Right. I'm not saying that the universe of the book is badly constructed. Plot, and a certain kind of world building are Rowlings skills. (I actually have never found her world building convincing when I think about it. But her worlds feel real. ) But fictional intelligent species don't have to differ from one another in the ways she has them. And it makes it very easy to read as analogies for racial and cultural stereotypes. Now I don't think an author of fiction is obliged to teach didactic lessons; or even neccesarily avoid teaching the wrong ones. But I think it puts the gay Dumbledore thing in context. If she intended the series to put forth a pro-diversity message to her readers (and I have no reason to think she did) she failed miserably.
The Wizard world has stereotypes, they're just different stereotypes than the real-world ones. (Well, sometimes. No one seems to care at all about race, but the Irish and French and Bulgarian wizards that we saw were all fairly stereotypically Irish and French and Eastern European.)
Yeah, I don't think of it as a lesson in tolerance that didn't go far enough. Because I don't think of it as a lesson in tolerance.
I actually have never found her world building convincing when I think about it. But her worlds feel real.
How do you do that math? I mean, if it feels real, how is it not convincing?
I didn't really read it that way. I saw the Mudblood/Pureblood/Blood Traitor thing as clearly analogous to racial and ethnic issues, but not the different species. Because they are, well, different species. (I think the only part-wizard part-other we ever met was Fleur, and her family. And veelas in mythology were originally human anyway.) (Oh. Just remembered Hagrid and Madam Olympique. Hmm.)
And it also depends on how you're defining "intelligent species," I think. Just the ability to talk?
And it also depends on how you're defining "intelligent species," I think. Just the ability to talk?
At some point they actually list them, don't they? Umbridge maybe? The "non human magical creatures" act? They're not subject to certain rules or whatever?

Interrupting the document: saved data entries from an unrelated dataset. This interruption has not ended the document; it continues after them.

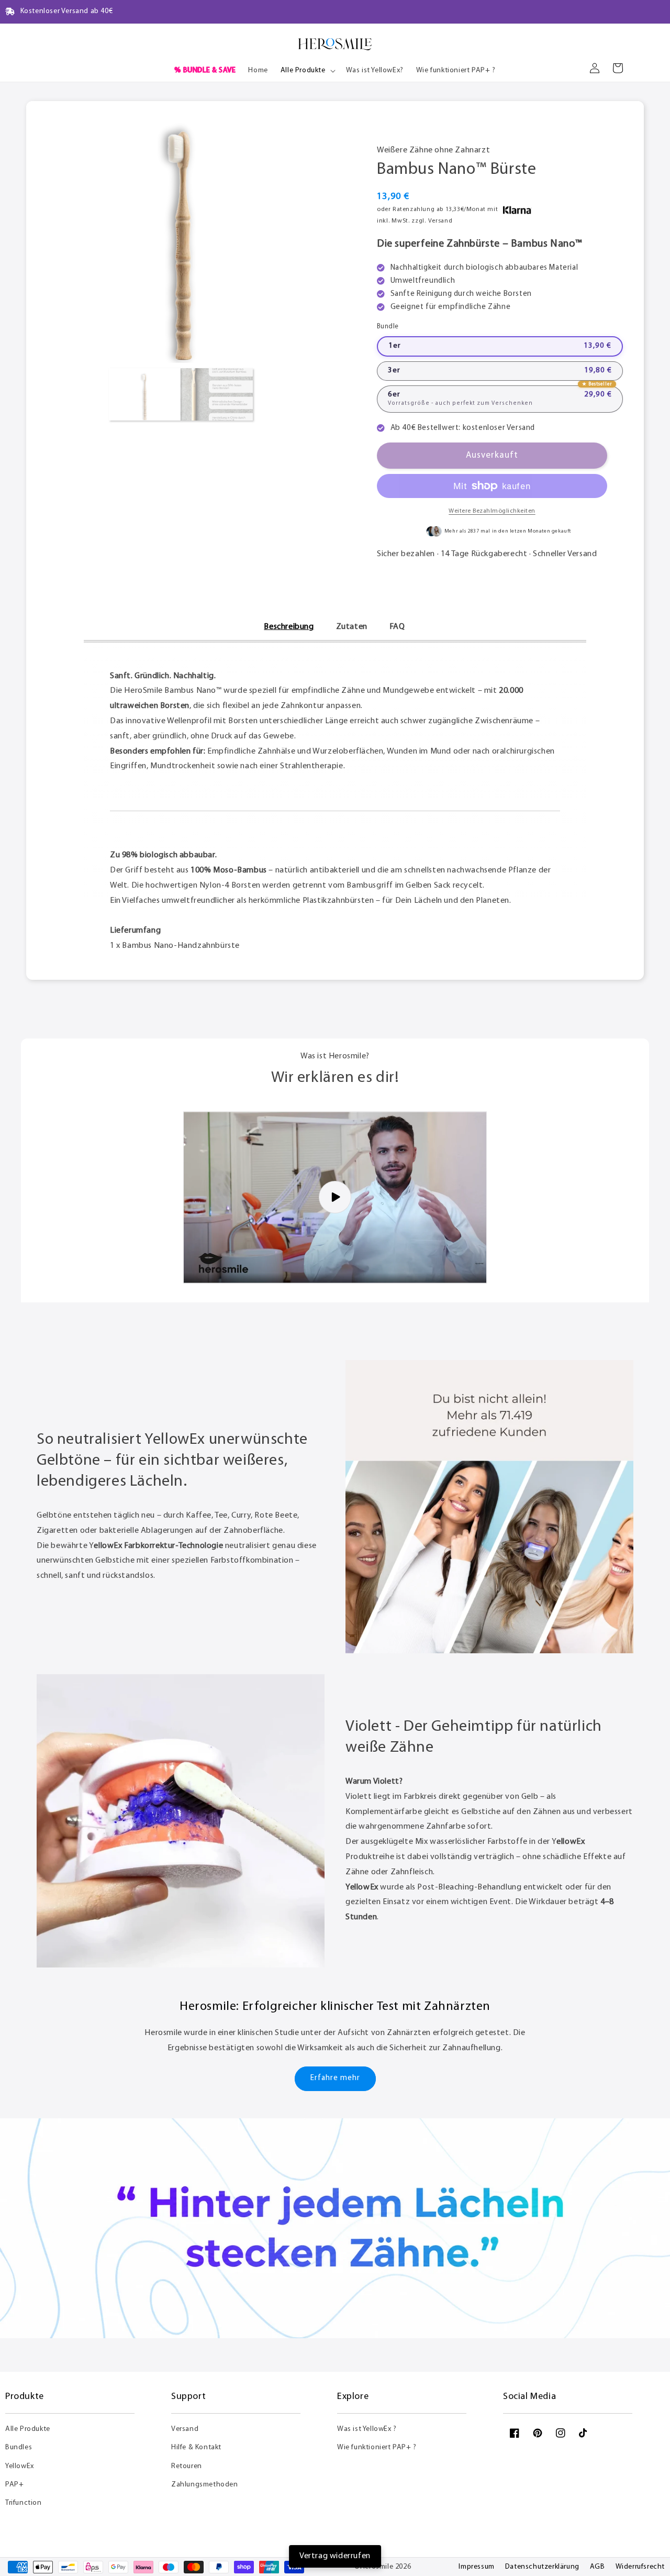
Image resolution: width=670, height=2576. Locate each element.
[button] (307, 71)
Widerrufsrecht (640, 2567)
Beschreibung (289, 627)
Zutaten (351, 627)
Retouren (186, 2466)
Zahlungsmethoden (204, 2485)
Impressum (476, 2567)
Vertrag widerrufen (335, 2556)
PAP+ (14, 2485)
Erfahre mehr (335, 2078)
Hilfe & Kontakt (196, 2447)
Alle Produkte (27, 2429)
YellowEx (19, 2466)
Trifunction (23, 2503)
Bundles (18, 2447)
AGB (597, 2567)
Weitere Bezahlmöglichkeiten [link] (492, 511)
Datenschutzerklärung (542, 2567)
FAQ (397, 627)
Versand (184, 2429)
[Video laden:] (335, 1197)
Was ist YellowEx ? (367, 2429)
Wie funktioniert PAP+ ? (377, 2447)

And it also depends on how you're defining "intelligent species," I think. Just the ability to talk?
I would think that it should be the ability to communicate and work together for a common goal.

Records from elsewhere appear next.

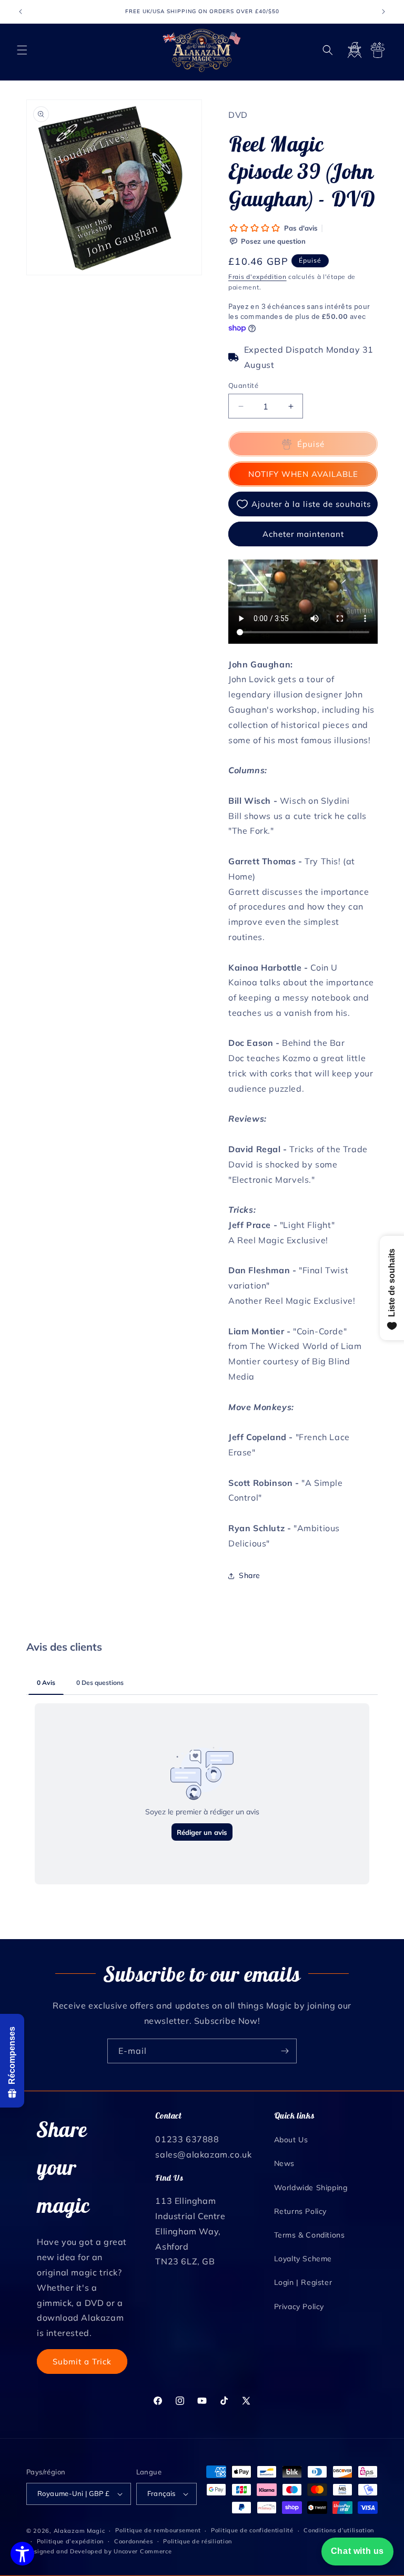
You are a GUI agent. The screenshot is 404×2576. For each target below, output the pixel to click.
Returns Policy (300, 2211)
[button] (22, 50)
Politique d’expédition (70, 2541)
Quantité (243, 385)
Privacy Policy (299, 2306)
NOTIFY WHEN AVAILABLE (303, 474)
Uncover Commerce (142, 2551)
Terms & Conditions (309, 2235)
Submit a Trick (82, 2362)
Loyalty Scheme (303, 2258)
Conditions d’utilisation (339, 2530)
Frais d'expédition (257, 277)
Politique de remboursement (157, 2530)
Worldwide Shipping (311, 2187)
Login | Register (303, 2282)
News (284, 2163)
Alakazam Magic (79, 2530)
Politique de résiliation (197, 2541)
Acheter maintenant (303, 534)
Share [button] (249, 1575)
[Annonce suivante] (383, 11)
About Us (291, 2139)
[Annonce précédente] (20, 11)
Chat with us (357, 2551)
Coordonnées (133, 2541)
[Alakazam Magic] (202, 50)
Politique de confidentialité (252, 2530)
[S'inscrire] (284, 2051)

I would think that it should be the ability to communicate and work together for a common goal.
Hmm. By that definition, though, I think the gargoyles would qualify.
Looks like the Ministry divides the magical creatures into Beasts, Beings, and Spirits. Specifically mentioned as Beasts are centuars, hippogriffs, dragons, and werewolves. Specifically mentioned as beings are house elves, goblines, and werewolves. (At the Ministry, the Werewolf Registry and the Werewolf Capture Unit are in the Beast division, but the Werewolf Support Services are in the Being division.)
Hmm. By that definition, though, I think the gargoyles would qualify.
By that definition, mole rats qualify.